Cuando lo llamaron a retractarse, no pudo, estaba convencido de lo que decía y pensaba, y que el desdecirse iría en contra de la Palabra. Por eso, a pesar del peligro que corría su vida, su fe lo llevó a arriesgarse.

Nosotros pertenecemos al movimiento de la Reforma, hace casi un año conmemoramos los 500 años con alegría y orgullo de ser protestantes, – aunque no se note demasiado en nuestras vidas, porque somos unos tibios…

Jesús, en los evangelios, deja claro que quien no está dispuesto a dar su vida, que no lo siga. 

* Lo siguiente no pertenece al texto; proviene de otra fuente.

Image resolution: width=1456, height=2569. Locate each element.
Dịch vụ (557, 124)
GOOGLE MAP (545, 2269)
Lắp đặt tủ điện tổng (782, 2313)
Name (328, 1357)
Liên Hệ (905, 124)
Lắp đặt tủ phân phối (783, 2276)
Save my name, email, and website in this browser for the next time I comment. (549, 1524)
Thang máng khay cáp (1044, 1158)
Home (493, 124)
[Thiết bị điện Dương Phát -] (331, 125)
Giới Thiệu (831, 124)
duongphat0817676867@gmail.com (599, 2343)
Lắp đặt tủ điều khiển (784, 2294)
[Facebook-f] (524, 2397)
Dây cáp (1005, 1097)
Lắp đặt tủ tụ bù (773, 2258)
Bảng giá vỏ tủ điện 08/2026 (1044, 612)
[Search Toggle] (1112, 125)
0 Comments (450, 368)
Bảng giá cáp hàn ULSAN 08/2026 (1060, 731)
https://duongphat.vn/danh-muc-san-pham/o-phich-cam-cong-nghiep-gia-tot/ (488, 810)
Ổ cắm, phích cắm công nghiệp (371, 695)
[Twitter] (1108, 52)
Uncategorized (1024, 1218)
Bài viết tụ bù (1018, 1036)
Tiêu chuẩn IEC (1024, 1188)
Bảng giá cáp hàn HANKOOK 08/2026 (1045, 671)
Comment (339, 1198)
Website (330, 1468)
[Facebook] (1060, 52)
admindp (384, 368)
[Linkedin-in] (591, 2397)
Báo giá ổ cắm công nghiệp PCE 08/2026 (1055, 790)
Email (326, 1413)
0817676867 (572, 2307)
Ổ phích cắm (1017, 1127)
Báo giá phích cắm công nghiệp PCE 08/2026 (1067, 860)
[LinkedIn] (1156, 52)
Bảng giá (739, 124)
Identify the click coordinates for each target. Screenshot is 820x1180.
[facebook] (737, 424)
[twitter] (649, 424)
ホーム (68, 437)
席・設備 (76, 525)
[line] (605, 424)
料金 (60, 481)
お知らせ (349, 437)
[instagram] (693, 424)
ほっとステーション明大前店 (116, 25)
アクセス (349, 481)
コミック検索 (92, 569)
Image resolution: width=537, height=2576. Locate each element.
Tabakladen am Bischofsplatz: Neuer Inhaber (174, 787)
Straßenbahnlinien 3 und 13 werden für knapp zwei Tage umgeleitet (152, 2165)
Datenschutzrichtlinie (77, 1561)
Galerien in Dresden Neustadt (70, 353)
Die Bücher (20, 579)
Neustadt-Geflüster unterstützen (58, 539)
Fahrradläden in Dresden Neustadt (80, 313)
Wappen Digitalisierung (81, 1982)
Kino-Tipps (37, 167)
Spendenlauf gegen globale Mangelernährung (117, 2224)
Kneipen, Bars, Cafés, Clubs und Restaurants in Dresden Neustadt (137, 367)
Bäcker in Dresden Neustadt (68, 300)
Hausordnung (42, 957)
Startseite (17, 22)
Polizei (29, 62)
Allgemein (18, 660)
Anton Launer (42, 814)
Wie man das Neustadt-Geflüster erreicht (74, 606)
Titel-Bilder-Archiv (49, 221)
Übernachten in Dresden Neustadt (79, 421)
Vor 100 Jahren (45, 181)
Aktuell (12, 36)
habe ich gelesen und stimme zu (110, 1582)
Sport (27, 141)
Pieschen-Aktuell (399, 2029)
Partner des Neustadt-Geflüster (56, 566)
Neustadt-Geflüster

Muchas veces pienso que a pesar de que decimos ser un país cristiano, poco se nota. Mismo en las iglesias que están desbordando de gente, en la vida cotidiana, no hacen la diferencia. Somos tibios, no nos animamos a vivir el Evangelio con el compromiso que Jesús espera.

Somos apasionados, – pero en el fútbol y en la política: ahí nos encendemos y defendemos lo que creemos que vale la pena…  Pero difícilmente defendamos nuestra fe cristiana de la misma manera. Somos unos tibios…

¿Qué nos indigna? ¿Qué nos hace salir de nosotros mismos para jugarnos el pellejo?

A veces pienso en Lutero y los demás que fueron parte del movimiento de la Reforma, y siento: ¡qué poco quedó de eso!

Tal vez sea el momento de decidirnos si vamos a ser calientes o fríos.